DNA manipulations and plasmid and strain constructions. Plasmids and genomic DNA were prepared using Qiagen (Hilden, Germany) columns according to the instructions of the manufacturer. Electrocompetent cells of P. stutzeri and E. coli were prepared according to the methods of Pemberton and Penfold (29) and Dower et al. (11), respectively. Electroporation conditions used with the Gene Pulser (Bio-Rad Laboratories, Richmond, Calif.) were 12.5 kV cm-1, 25 µF, and 200 Omega . E. coli XL10 was used for transformation with derivatives of pBluescript, and strain E. coli SF8 recA was used for transformation with the other plasmids.

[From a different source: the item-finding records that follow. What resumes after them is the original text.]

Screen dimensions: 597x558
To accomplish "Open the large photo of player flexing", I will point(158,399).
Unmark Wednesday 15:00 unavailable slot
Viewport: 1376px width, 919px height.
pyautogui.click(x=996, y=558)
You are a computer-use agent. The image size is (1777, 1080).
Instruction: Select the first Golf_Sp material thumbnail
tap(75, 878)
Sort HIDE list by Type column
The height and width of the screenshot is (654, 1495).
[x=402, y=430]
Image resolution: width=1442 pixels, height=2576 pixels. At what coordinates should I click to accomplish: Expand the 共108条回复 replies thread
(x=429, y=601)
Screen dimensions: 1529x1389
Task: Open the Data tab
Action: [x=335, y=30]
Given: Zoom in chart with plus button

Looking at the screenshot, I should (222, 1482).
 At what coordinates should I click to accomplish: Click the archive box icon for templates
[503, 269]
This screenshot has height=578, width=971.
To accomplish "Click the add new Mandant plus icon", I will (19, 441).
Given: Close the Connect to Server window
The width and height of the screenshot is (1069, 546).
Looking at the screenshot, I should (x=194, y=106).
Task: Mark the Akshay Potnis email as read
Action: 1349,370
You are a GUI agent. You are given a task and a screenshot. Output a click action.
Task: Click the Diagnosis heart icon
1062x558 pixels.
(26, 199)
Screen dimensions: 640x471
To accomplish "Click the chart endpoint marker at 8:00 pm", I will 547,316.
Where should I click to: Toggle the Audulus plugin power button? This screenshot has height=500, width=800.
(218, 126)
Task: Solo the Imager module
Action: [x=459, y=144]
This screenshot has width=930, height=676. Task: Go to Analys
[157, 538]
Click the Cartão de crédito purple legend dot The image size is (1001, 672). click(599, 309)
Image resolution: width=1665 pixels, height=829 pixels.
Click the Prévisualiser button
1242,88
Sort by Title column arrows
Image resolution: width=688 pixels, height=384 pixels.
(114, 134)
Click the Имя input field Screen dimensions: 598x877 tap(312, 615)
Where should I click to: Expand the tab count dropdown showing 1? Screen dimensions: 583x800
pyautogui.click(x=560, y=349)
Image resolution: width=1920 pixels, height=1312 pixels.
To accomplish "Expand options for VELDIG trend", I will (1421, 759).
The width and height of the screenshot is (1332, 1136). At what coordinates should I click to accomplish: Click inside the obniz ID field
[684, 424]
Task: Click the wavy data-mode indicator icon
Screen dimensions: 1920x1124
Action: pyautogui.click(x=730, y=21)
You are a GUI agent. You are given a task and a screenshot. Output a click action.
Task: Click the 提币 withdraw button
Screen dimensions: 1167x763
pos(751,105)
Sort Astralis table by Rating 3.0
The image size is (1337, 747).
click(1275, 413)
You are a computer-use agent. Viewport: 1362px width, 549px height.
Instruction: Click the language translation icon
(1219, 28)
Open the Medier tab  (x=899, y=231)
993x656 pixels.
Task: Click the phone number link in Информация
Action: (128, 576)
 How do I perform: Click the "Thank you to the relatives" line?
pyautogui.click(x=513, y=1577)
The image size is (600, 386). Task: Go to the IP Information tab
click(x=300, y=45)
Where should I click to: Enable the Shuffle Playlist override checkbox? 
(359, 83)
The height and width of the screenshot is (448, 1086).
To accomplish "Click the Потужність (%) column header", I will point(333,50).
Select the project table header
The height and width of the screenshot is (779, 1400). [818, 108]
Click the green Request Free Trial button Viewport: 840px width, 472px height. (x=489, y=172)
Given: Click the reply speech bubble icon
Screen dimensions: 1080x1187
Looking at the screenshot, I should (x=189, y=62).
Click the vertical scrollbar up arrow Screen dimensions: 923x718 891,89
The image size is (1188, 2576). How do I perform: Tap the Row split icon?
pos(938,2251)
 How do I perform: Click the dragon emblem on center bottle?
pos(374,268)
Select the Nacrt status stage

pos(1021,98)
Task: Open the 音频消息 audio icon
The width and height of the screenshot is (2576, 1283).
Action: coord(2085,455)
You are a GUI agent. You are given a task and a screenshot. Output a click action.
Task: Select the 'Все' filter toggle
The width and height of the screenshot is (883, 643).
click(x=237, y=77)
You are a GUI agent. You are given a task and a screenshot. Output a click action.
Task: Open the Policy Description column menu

Chromosomal integration of mutant alleles was achieved by homologous recombination during plate transformation. The plasmids were linearized by restriction enzyme cleavage before transformation to avoid cointegrate formation by single-crossover events. Selection was performed on plates with gentamicin or kanamycin. The correct integration of the insert in the genomic DNA was verified by PCR analysis.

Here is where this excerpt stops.